Iron: Life's primeval transition metal

Article

Johnson, Jena E.; Present, Theodore M.; Valentine, Joan Selverstone

University of Michigan System; University of Michigan; California Institute of Technology; University of California System; University of California Los Angeles

PROCEEDINGS OF THE NATIONAL ACADEMY OF SCIENCES OF THE UNITED STATES OF AMERICA

0027-10211

10.1073/pnas.2318692121

2024-09-17

Modern life requires many different metal ions, which enable diverse biochemical functions. It is commonly assumed that metal ions' environmental availabilities controlled the evolution of early life. We argue that evolution can only explore the chemistry that life encounters, and fortuitous chemical interactions between metal ions and biological compounds can only be selected for if they first occur sufficiently frequently. We calculated maximal transition metal ion concentrations in the ancient ocean, determining that the amounts of biologically important transition metal ions were orders of magnitude lower than ferrous iron.
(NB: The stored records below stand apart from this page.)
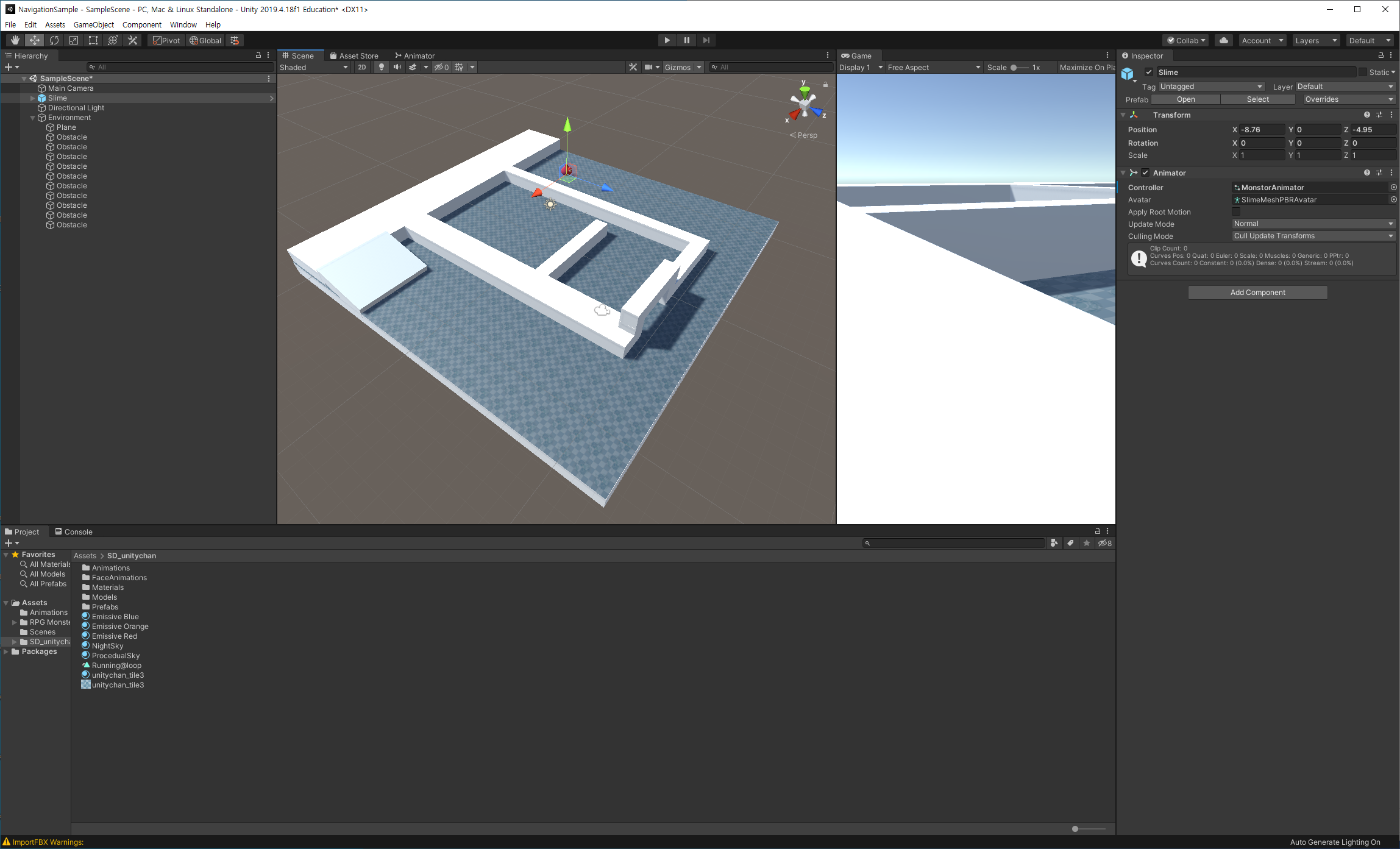This screenshot has width=1400, height=849.
Task: Collapse the Environment tree node
Action: tap(33, 118)
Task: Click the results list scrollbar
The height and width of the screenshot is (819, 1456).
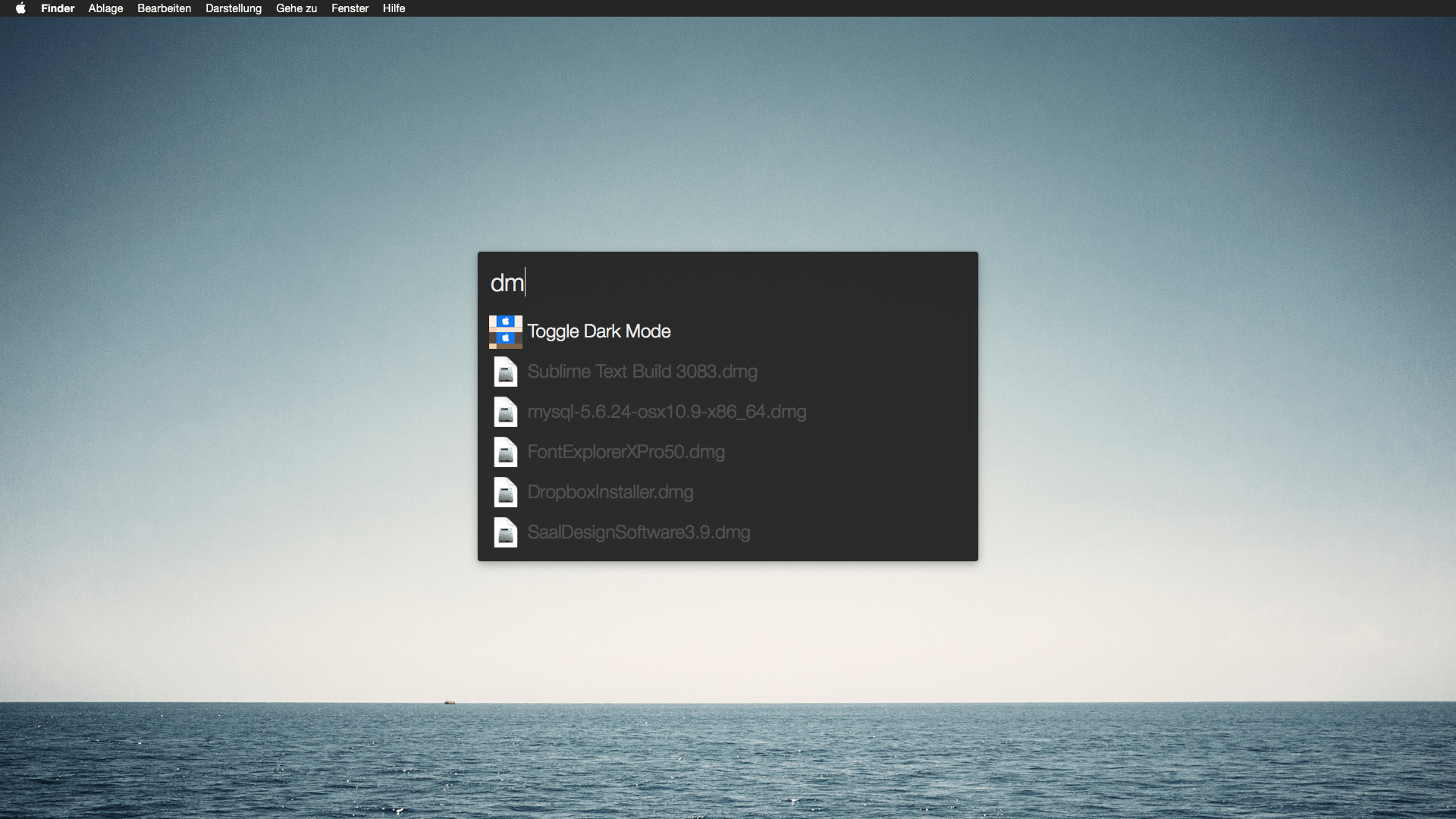Action: tap(970, 373)
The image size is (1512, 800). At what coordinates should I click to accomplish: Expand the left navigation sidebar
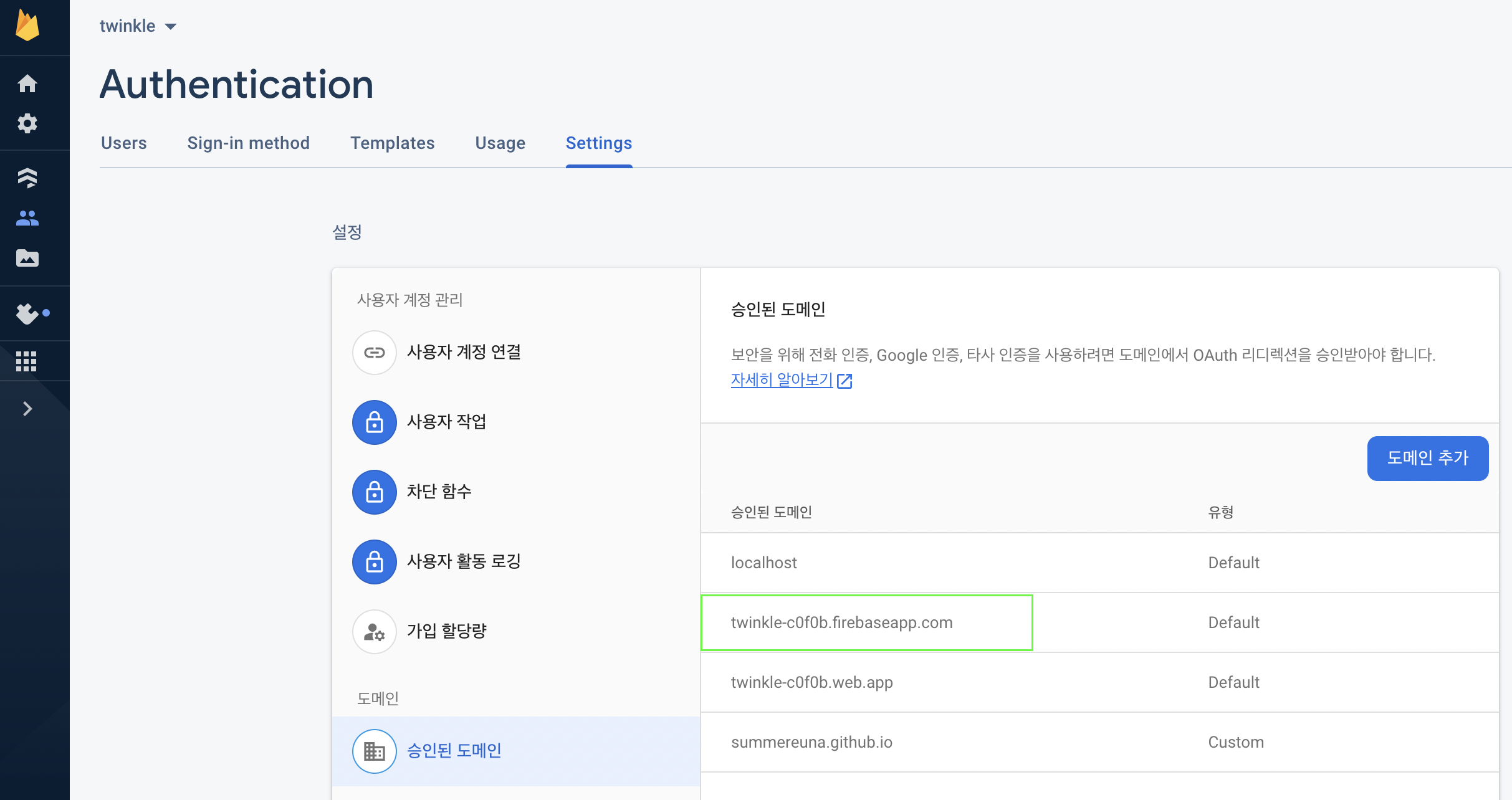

Under such conditions, primitive bioligands would predominantly interact with Fe(II). While interactions with other metals in certain environments may have provided evolutionary opportunities, the biochemical capacities of Fe(II), Fe-S clusters, or the plentiful magnesium and calcium could have satisfied all functions needed by early life. Primitive organisms could have used Fe(II) exclusively for their transition metal ion requirements.